#### Data shown ####

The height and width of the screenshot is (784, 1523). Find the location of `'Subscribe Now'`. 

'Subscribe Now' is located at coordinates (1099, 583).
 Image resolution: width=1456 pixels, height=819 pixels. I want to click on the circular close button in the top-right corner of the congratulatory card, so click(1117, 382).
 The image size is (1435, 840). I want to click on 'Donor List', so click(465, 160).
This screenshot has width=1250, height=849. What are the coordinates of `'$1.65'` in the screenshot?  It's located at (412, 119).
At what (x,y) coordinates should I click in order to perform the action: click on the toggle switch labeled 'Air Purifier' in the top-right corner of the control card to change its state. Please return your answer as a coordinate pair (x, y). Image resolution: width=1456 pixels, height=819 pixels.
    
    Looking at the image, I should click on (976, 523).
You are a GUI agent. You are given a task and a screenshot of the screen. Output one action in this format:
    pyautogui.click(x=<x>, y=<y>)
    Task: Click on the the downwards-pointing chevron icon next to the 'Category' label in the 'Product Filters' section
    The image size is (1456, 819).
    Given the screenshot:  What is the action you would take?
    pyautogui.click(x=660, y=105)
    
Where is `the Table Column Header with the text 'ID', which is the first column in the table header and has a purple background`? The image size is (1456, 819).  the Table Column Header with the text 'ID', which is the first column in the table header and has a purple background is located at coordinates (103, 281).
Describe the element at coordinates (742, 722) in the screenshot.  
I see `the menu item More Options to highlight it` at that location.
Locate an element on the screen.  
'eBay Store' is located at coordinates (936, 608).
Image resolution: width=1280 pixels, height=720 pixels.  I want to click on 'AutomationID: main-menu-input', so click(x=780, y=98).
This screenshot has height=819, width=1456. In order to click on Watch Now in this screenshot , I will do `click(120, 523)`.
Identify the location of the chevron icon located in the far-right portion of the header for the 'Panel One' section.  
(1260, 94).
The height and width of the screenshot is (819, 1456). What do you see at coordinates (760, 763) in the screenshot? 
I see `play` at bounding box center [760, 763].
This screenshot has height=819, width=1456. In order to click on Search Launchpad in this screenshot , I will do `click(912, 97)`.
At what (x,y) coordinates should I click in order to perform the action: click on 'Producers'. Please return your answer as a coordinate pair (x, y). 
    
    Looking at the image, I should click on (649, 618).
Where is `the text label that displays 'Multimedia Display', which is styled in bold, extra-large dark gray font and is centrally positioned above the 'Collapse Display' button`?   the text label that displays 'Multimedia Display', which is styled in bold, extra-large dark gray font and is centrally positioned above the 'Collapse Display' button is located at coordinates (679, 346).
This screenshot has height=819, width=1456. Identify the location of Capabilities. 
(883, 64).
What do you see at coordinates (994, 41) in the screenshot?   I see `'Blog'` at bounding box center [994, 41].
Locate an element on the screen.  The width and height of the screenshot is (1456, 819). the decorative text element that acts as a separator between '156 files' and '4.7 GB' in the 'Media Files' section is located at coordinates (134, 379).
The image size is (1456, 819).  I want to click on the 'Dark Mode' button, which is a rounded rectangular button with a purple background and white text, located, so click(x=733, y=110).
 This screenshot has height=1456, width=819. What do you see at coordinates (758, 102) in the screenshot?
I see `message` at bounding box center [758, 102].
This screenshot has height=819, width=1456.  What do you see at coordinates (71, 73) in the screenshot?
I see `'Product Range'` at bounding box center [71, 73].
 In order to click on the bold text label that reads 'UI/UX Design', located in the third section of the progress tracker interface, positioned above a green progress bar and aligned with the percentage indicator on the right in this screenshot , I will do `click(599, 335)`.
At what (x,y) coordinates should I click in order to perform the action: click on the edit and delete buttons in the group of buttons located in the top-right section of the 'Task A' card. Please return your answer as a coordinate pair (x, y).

####

How many lines of the records contain the string "bounding", matching case exactly? Reply with the number alone.

4